- [수행할 작업]: 패딩 설명 글에서 "vocab = [self.oov_token]"라는 말이 있는 곳에서 시작해 "seq in sequenes)"라는 말 다음에서 멈추고, 그 사이를 한 글자도 바꾸지 말고 추출하세요.

- [문서 구간]:
--------------------------------
## Padding
- 자연어 처리에서 각 문장(문서)의 길이는 다를 수 있음
- 그러나 언어모델은 고정된 길이의 데이터를 효율적으로 처리함 -> 모든 문장의 길이를 동일하게 맞춰주는 작업이 필요함 == 패딩

**패딩 이점**
1. 일관된 입력 형식
2. 병렬 연산 최적화
3. 유연한 데이터 처리

In [1]:
preprocessed_sentences = [['barber', 'person'], ['barber', 'good', 'person'], ['barber', 'huge', 'person'],
                          ['knew', 'secret'], ['secret', 'kept', 'huge', 'secret'], ['huge', 'secret'],
                          ['barber', 'kept', 'word'], ['barber', 'kept', 'word'], ['barber', 'kept', 'secret'],
                          ['keeping', 'keeping', 'huge', 'secret', 'driving', 'barber', 'crazy'],
                          ['barber', 'went', 'huge', 'mountain']]

### 직접 구현

In [2]:
import torch
from collections import Counter

class TokenizerForPadding:
    def __init__(self, num_worlds=None, oov_token='<oov'):
        self.num_words = num_worlds
        self.oov_token = oov_token
        self.word_index = {}
        self.index_word = {}
        self.word_counts = Counter()
        
    def fit_on_texts(self, texts):
        # 빈도수 세기
        for sentence in texts:
            self.word_counts.update(word for word in sentence if word)
            
        # 빈도수 기반  vocabulary 생성 (num_words 만큼만)    
        vocab = [self.oov_token] + [word for word, _ in self.word_counts.most_common(self.num_words - 2 if self.num_words else None)]
        
        self.word_index = {word: i + 1 for i, word in enumerate(vocab)}
        self.index_word = {i + 1: word for i, word in enumerate(vocab)}
        
    def texts_to_sequences(self, texts):
        return [[self.word_index.get(word, self.word_index[self.oov_token]) for word in sentence] for sentence in texts]


In [3]:
def pad_sequences(sequenes, maxlen=None, padding='pre', truncating='pre', value=0):
    if maxlen is None:
        maxlen = max(len(seq) for seq in sequenes)
--------------------------------
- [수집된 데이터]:
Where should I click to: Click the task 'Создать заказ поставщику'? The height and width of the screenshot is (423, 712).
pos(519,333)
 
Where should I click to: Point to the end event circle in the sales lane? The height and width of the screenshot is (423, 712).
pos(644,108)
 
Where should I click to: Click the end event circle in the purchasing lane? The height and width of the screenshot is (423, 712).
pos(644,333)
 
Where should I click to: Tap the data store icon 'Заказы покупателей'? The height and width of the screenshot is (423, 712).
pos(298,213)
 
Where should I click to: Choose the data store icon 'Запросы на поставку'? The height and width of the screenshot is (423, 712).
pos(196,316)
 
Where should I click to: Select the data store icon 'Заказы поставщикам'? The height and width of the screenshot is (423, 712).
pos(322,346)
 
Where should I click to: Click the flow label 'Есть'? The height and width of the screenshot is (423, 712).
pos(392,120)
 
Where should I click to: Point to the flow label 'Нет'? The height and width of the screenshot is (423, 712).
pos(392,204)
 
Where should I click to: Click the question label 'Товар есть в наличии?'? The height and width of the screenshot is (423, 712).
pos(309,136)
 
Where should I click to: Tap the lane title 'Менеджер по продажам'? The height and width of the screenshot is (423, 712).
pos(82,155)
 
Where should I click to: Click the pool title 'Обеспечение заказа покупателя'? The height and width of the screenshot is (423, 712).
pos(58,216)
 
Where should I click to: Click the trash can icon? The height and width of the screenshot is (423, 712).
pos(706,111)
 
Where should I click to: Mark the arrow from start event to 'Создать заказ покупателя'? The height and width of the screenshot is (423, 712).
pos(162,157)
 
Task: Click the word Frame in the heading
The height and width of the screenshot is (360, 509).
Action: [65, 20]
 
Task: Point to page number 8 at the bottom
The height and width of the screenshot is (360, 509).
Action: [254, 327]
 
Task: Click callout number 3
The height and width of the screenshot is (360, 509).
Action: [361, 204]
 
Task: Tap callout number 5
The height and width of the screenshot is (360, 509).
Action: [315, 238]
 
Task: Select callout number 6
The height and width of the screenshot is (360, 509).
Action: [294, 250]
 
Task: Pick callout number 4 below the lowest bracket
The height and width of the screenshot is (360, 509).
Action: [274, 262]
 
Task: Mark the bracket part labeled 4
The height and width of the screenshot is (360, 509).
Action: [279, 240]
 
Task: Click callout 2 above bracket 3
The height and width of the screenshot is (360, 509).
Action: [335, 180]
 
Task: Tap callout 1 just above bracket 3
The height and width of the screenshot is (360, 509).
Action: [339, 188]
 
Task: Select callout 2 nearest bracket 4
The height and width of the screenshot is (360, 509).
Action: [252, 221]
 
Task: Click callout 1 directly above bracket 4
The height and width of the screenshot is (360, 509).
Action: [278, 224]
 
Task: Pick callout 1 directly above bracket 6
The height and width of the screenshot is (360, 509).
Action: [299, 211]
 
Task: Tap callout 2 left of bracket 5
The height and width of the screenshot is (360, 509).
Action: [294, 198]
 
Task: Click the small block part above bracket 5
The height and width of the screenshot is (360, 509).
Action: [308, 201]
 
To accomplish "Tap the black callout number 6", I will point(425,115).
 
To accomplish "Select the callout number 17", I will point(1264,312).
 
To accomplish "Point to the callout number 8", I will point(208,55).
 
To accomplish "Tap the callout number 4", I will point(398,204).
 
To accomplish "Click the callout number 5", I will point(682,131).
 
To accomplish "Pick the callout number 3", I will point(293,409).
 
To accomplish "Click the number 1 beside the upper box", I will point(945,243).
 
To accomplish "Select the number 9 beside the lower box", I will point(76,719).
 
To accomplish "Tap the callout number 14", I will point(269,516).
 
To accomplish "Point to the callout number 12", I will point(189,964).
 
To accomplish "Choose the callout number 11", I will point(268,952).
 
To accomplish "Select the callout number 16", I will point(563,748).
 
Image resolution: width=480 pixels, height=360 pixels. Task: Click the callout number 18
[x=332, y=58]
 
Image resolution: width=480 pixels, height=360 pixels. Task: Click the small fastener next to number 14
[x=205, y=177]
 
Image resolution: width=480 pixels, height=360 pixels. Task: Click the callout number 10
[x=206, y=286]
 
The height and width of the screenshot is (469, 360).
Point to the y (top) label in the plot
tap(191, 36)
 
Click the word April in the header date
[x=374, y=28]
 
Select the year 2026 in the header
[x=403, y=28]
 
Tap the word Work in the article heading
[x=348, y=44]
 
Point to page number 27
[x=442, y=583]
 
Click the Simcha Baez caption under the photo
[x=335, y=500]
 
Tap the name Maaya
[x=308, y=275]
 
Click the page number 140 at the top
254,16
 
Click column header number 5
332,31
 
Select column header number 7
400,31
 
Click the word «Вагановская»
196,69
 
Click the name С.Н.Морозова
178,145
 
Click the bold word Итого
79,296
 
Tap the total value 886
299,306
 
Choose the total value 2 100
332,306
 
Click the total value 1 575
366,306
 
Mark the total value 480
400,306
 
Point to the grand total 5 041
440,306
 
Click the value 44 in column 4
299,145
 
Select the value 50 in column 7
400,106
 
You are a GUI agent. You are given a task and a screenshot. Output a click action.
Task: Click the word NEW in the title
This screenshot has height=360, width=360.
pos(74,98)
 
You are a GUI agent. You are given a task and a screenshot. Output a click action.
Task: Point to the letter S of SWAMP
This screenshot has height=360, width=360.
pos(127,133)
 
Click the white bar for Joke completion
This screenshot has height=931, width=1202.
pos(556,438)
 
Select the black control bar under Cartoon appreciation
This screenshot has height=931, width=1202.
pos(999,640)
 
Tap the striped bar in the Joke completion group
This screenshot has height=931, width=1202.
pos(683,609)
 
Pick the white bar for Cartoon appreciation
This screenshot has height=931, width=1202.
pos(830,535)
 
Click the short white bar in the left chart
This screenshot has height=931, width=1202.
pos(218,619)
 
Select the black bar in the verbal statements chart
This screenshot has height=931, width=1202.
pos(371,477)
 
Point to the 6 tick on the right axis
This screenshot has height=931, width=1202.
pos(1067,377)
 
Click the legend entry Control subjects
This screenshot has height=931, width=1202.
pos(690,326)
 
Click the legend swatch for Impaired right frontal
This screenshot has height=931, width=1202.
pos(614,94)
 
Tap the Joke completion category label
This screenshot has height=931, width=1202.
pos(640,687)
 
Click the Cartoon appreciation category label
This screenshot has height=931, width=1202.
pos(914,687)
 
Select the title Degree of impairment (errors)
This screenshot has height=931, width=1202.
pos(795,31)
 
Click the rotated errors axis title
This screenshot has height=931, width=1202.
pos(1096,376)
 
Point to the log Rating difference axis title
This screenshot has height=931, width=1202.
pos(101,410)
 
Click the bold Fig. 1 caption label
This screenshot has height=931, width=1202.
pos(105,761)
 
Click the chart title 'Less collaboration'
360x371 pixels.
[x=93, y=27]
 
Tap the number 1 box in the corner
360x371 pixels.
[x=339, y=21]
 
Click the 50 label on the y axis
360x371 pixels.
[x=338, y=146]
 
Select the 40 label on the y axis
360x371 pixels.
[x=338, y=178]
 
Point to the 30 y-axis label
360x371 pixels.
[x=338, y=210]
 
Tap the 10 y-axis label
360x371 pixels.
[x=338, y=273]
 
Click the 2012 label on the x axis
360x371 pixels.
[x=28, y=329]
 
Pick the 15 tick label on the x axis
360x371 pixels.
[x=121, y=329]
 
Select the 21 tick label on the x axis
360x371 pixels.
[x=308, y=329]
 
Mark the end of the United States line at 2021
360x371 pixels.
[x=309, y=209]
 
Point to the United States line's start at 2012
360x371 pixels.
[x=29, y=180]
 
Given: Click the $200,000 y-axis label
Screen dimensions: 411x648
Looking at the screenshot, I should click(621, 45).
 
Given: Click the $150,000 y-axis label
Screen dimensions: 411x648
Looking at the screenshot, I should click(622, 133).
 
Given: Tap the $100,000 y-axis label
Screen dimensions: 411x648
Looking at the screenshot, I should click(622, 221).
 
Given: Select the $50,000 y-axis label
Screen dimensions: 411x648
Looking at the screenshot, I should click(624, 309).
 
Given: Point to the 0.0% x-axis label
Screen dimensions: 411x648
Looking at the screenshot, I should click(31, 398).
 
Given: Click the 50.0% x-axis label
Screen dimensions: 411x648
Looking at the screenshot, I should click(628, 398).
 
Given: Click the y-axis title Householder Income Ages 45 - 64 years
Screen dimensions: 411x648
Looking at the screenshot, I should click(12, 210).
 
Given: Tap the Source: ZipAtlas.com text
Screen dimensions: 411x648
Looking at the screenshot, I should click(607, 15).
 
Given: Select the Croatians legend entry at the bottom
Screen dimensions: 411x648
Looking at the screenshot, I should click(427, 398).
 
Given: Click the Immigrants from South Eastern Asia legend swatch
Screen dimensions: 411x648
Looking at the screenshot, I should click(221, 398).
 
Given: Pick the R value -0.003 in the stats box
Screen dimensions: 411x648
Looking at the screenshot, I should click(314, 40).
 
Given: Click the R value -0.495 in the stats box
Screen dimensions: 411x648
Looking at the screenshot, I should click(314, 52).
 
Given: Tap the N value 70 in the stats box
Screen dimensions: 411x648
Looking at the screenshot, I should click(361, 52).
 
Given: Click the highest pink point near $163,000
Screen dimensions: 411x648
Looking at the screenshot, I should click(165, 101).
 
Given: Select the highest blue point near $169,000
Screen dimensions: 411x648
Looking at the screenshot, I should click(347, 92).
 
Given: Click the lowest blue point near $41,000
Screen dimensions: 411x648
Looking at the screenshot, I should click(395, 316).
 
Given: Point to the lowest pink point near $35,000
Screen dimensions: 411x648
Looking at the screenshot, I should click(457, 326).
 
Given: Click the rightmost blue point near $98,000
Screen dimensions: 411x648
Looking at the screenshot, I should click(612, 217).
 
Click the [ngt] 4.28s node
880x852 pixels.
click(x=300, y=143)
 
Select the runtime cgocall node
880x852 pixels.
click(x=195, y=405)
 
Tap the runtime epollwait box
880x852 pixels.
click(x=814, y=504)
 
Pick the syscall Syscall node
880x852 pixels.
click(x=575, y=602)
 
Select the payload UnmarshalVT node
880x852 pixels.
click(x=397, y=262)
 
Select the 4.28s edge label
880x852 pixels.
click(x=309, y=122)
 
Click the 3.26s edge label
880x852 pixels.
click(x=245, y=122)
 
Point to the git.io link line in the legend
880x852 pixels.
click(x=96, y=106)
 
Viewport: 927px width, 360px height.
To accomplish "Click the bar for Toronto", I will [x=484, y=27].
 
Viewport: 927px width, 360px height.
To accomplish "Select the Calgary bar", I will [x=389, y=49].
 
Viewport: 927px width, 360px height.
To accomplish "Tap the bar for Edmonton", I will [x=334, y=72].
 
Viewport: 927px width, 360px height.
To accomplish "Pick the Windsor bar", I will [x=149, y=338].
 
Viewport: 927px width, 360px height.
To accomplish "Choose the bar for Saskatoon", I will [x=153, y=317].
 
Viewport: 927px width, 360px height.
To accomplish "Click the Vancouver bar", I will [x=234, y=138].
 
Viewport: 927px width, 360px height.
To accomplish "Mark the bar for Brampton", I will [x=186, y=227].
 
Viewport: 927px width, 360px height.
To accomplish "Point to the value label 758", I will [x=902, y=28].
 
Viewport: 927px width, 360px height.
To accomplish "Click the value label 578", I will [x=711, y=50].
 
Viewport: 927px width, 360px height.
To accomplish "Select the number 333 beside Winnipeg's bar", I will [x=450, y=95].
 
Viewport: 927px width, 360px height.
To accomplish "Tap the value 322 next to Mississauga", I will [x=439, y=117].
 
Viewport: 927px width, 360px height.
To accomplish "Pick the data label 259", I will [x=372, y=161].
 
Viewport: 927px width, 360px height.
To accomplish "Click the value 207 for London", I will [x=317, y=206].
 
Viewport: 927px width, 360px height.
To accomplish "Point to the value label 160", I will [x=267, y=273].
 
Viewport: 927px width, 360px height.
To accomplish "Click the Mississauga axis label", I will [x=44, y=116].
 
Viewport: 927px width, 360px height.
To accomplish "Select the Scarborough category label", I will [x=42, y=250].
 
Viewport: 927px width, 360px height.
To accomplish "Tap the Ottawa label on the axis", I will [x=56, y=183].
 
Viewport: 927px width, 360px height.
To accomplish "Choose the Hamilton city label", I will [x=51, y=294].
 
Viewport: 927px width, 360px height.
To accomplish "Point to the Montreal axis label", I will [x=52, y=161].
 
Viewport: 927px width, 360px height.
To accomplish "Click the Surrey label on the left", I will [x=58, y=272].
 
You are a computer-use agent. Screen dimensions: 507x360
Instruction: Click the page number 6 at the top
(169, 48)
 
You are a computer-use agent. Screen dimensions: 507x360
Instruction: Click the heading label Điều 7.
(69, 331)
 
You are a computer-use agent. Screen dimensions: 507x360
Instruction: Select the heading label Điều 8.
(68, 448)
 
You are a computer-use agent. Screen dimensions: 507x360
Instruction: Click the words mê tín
--------------------------------
- [작업 응답]:
vocab = [self.oov_token] + [word for word, _ in self.word_counts.most_common(self.num_words - 2 if self.num_words else None)]
        
        self.word_index = {word: i + 1 for i, word in enumerate(vocab)}
        self.index_word = {i + 1: word for i, word in enumerate(vocab)}
        
    def texts_to_sequences(self, texts):
        return [[self.word_index.get(word, self.word_index[self.oov_token]) for word in sentence] for sentence in texts]


In [3]:
def pad_sequences(sequenes, maxlen=None, padding='pre', truncating='pre', value=0):
    if maxlen is None:
        maxlen = max(len(seq) for seq in sequenes)